Sunday Services

Why I Pray
November 5, 2000 - 4:00pm
The Rev. Judith Meyer

"Why I Pray"

A sermon by the Rev. Judith E. Meyer
Unitarian Universalist Community Church
Santa Monica, California
November 5, 2000

Religious liberals have sought diligently for years

        to find fresh and relevant definitions of prayer.

Bishop John Shelby Spong makes a passionate appeal in his book

        for prayer as the exercise of an authentic life.

"Prayer is what I am doing," he writes,

        "when I live wastefully, 

                passionately, and wondrously 

                        and invite others to do so with me

                                or even because of me."

 

More practical, perhaps, is the definition we find in our covenant:

        "Love is the doctrine of this church.

                The quest of truth is its sacrament,

                        and service is its prayer."

This perspective is consistent with the Unitarian Universalist emphasis 

        on deeds, not creeds,

                as the standard of the good life.

We are at our best when we are acting on our principles.

 

The liberal religious understanding of prayer 

        as authentic living or service to others

                is an honest attempt to recast traditional religious forms

                        in the terms of contemporary experience.

We do not offer prayers 

        "by storming the gates of heaven,"

                nor do we imagine our God as residing there.

For Bishop Spong,

        prayer is the here and now experience of coming fully alive.

"There is only the call to be open to the depths of life," 

        he writes,

                "and to live in such a way as to reveal those depths."

 

Bishop Spong writes,

        "I do not believe that there is a being,

                a supernatural deity,

                        standing over against my world

                                who seeks through some invasive process 

                                        to imprint the divine will on the life of my world.

The deity I worship," he adds,

        "is rather part of who I am individually and corporately...

                God is the presence in whom my being comes alive."

I do not believe in a supernatural deity either.

I’m not pinning my hopes on the "everlasting arms"

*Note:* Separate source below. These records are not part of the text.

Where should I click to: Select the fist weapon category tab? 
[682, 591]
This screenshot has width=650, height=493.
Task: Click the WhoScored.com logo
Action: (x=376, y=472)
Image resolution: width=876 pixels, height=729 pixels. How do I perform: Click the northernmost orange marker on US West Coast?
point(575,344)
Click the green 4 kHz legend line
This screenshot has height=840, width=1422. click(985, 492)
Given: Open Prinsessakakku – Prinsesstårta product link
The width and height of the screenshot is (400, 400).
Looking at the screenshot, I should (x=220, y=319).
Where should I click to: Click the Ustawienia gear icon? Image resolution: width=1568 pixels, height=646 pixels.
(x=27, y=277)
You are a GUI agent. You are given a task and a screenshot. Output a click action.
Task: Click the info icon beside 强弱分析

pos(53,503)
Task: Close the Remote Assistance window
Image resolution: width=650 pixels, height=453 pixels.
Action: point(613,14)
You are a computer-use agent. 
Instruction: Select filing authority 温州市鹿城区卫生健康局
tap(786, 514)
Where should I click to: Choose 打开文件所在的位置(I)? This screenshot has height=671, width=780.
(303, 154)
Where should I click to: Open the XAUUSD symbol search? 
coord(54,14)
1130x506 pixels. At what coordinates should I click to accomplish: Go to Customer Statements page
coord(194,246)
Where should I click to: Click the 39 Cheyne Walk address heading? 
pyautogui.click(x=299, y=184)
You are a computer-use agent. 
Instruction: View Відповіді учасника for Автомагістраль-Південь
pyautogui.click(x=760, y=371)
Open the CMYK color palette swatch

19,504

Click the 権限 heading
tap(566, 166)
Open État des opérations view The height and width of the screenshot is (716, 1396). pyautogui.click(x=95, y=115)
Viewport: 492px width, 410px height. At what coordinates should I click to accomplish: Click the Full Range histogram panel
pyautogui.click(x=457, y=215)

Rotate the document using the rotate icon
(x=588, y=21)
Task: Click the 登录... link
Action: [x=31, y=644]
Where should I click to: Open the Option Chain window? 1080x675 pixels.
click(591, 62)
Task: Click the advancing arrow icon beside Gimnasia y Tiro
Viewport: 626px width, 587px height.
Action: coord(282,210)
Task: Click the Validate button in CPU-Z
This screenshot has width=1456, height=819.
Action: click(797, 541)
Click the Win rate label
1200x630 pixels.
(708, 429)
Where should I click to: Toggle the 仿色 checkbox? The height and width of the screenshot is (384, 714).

        that may or may not be waiting to catch me when I fall.

 

But like Bishop Spong, I do have a sense of God,

        not the God of theism or the bible,

                but a sense of something holy,

                        which I still seek, however tentatively, 

                                to be part of my life.

And prayer is my appeal to that God 

        or that "something holy"

                to enter my life and even to change it.

This is the culmination, 

        if you can call it that,

                of the years I have spent 

                        contemplating, rejecting and revising my image of God.

As those of you who have children are frequently reminded,

        this thinking starts early in all of us.

When I was very young, 

        I had many fervent religious interests

                and tried everything from devotional rituals

                        to giving up listening to my transistor radio for Lent,

                                as a way of seeking God.

My parents tolerated my preoccupations

        with good humor and little comprehension.

 

I asked my father if he believed in God.

"I worship Apollo," he told me,

        and then directed me to read all of Bulfinch's Mythology.

They were good Unitarian Universalist parents,

        but they tried too hard to intellectualize religion

                and left me looking on my own 

                        for spiritual experiences.

They think that is why I became a minister.

 

My childhood image of God as the object of devotion

        soon gave way to God as an intellectual exercise

                when I studied philosophy in college.

There is nothing quite as effective for losing faith in God

        as studying proofs of His existence!

Once I made it to Hegel and then on to Marx, 

        Heidegger and the existentialists,

                I never looked back.

I became convinced that the human enterprise was tragic,

        that the only authentic state was anxiety,

                and we could save ourselves

                        only by facing up to this bleak reality.

After a while, I cheered up,

        and wondered whether God might have something to do

                with life not always being tragic

                        and occasionally offering some relief instead of dread.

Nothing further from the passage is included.